Dablo: Is this always what you wanted to do in the long run?

McCormack: I absolutely love what I do, but I can’t say I ever had the desire to own a bar. It just popped in my head that I think it would be a good thing to start it and I knew [this place] was going to become available because it was so poorly handled. But I never grew up thinking I was going to own a bar. I thought that I would go to law school, if I could get in. I was a political science major, but I realized that wasn’t for me. Both my parents were lawyers, but I just wasn’t disciplined enough to sit down and study.

Dablo: What do you do in your spare time or do you spend most of your time here?

McCormack: I spend a lot of time here because I really love what I do, but spare time stuff is stuff around the house. I’ve got a big yard and do a considerable amount of gardening. This morning I cut back elephant ears. That kind of stuff.
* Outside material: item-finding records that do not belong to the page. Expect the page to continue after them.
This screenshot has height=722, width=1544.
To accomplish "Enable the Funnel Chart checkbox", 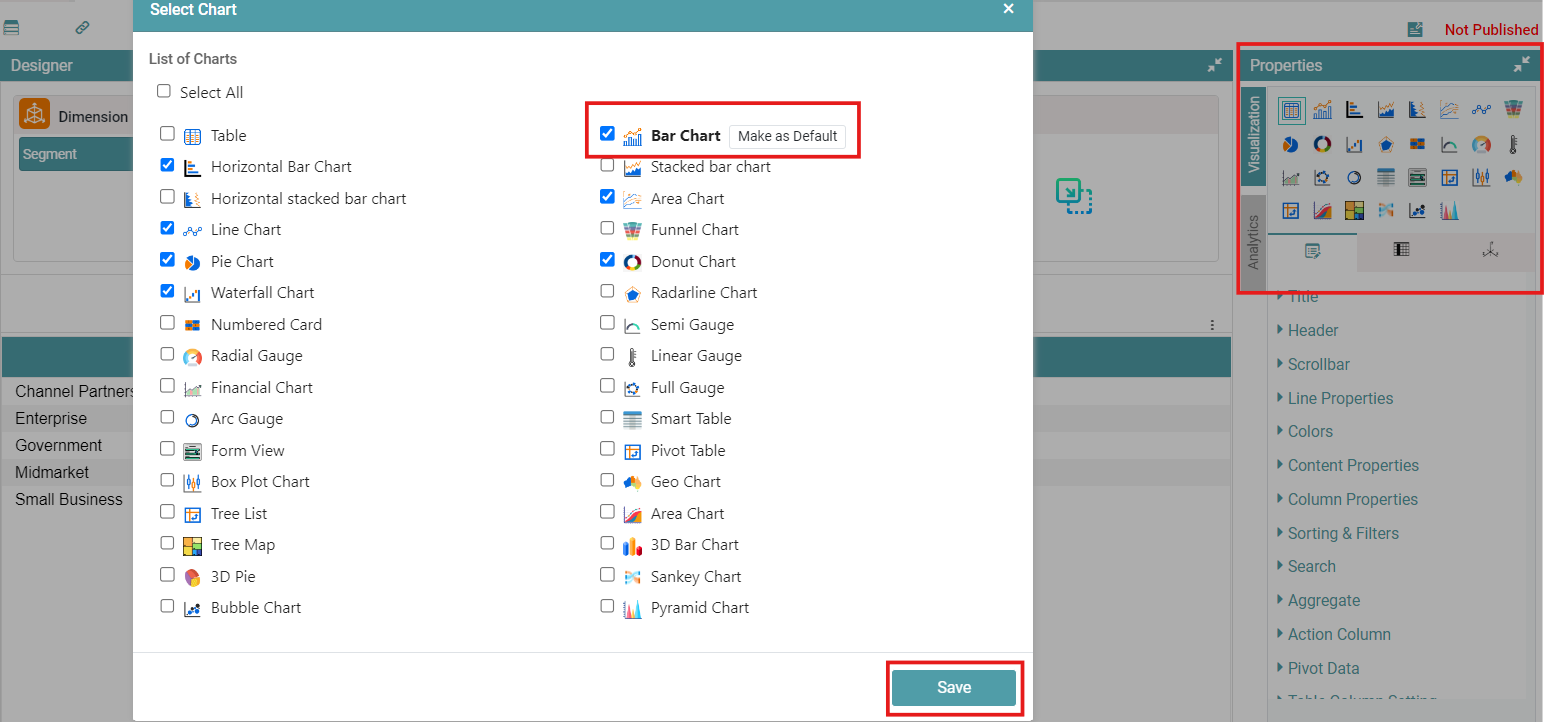I will [x=607, y=229].
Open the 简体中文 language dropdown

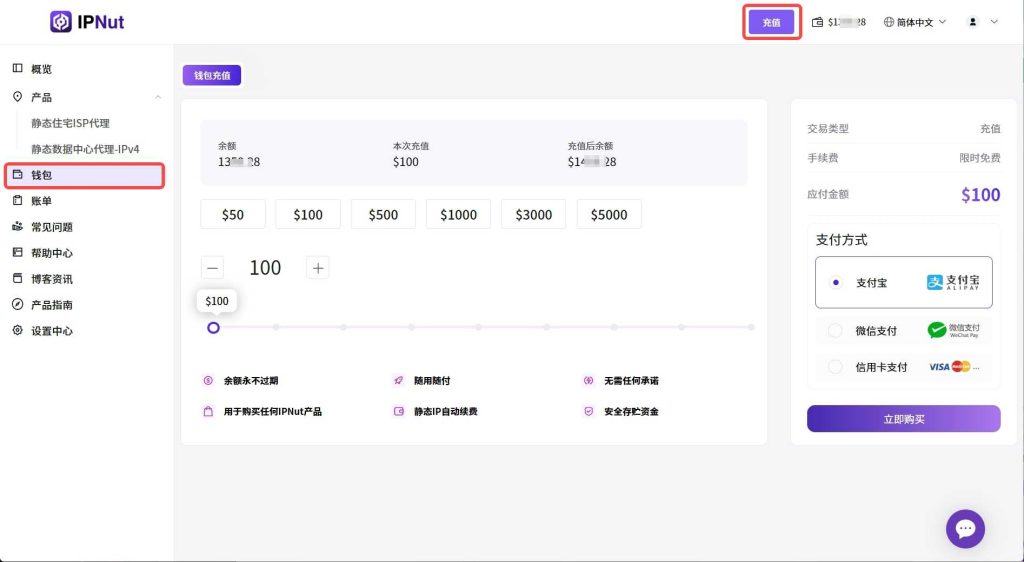[x=915, y=22]
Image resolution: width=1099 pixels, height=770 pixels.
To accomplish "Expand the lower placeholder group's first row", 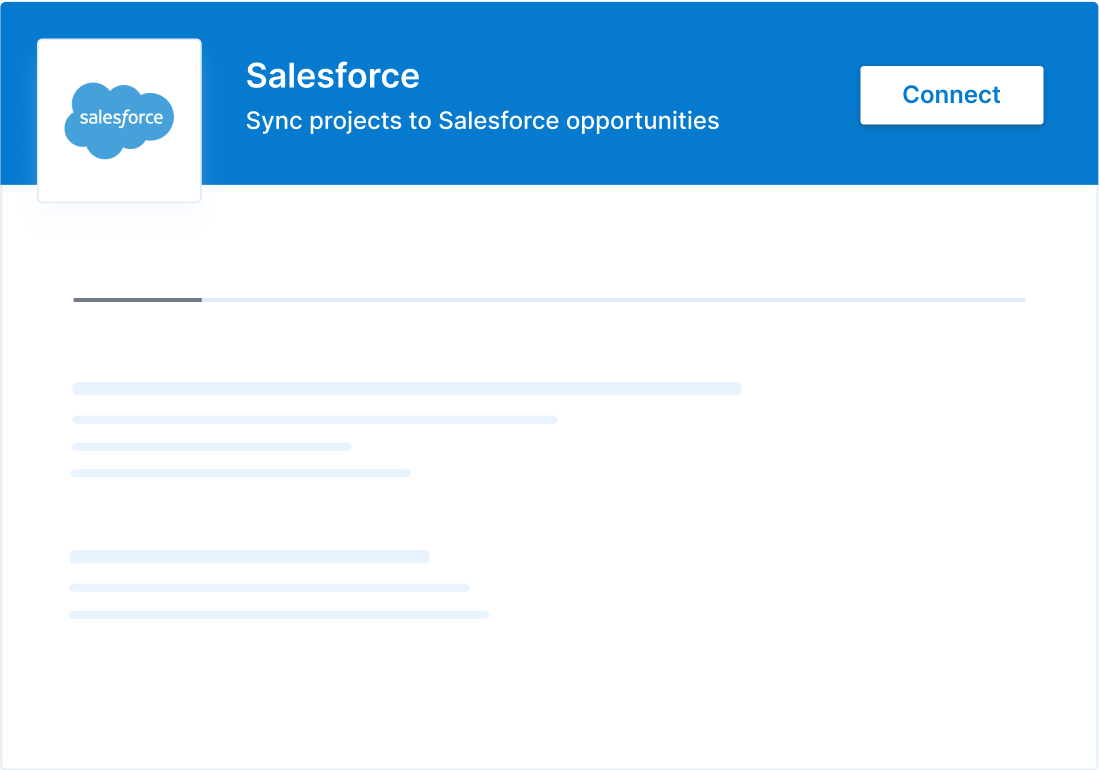I will click(249, 556).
It is a very large yard.

Dablo: What’s your drink of choice?

McCormack: (Laughs) Well, there are a lot of good drinks out there. Right now I really enjoy Zinfandels and Cabernets.

Dablo: Bar food?

McCormack: This is sort of funny because I think I’m somewhat responsible for the nacho thing on SideDish. I brought up having bad nachos at Avillas the week before [on Food Feedback Friday] and I guess Nancy went off that. So I think that’s my food of choice. I mean I had nachos yesterday at Casa Navarro. I’ve been on this kick going around trying nachos.

Dablo: I just got Netflix on Saturday and I’m basically hooked on Grey’s Anatomy. Any TV series you can’t stop watching?

McCormack: I’ve always enjoyed biographies and I’ve always been fascinated with Mobsters. As a matter of fact, the last book I read was about the life and time of Lucky Luciano. It’s a fascinating book because he’s a fascinating man. But I like that sort of thing. My wife and I- for some reason or another – have become huge Ranger fans and now we watch all the baseball games. We were always into football and golf, but now we’ve taken on baseball and we thoroughly enjoy it.

Dablo: So I’ve noticed you’re a frequent commenter on SideDish and one of my guilty pleasures is reading the comments.

McCormack: Oh absolutely. I agree completely. I thoroughly enjoy it. Some people are hilarious and some, you can tell, are mean spirited people. Actually I find myself reading comments about subjects I could care less about. I always read comments.

Dablo: Any other guilty pleasures?

McCormack: I love ice cream, but I can’t eat it. I’m fat enough as it is. My wife and I will share a Fudgsicle. At least that’s not ice cream, I don’t know if it’s worse or better, but I’m thinking it’s better. We enjoy it, but I would love to have a pint of Haagen-Dazs in my freezer, but it would be gone. I haven’t had a pint of ice cream in my freezer for about five years. I’m serious. I’m dead serious.

Dablo: What do you drive?

McCormack: I drive a Toyota and my wife drives a Toyota. We inherited a Jaguar from her father, but we’ve had a tough run of luck. Her car wouldn’t start this morning ‘cause we usually take mine. So she took the Jaguar.

Dablo: What would be one word to describe yourself?

McCormack: I think I’m a very caring person about others. I truly care about other people. My employees mean the world to me. I’ve giving bonuses for the last 25 years and every bonus has been bigger than the last. I really care about my employees and people. That’s why I’m doing this Steak Team Mission thing for our 25th anniversary celebration. When bars have birthdays, they all want to have these drink specials and to me that’s a bunch of silliness. You can have drink specials 365 days a year. You should celebrate a worthy cause, and I think this Steak Team Mission is the cause of all causes. We’re supporting troops who support everybody to be able to have a cause.

Marley Dablo will be an online journalism senior at the University of Oklahoma in the fall. She plans to attend culinary school upon graduation in hopes of combining her writing and culinary skills to ultimately have her own cooking show one day.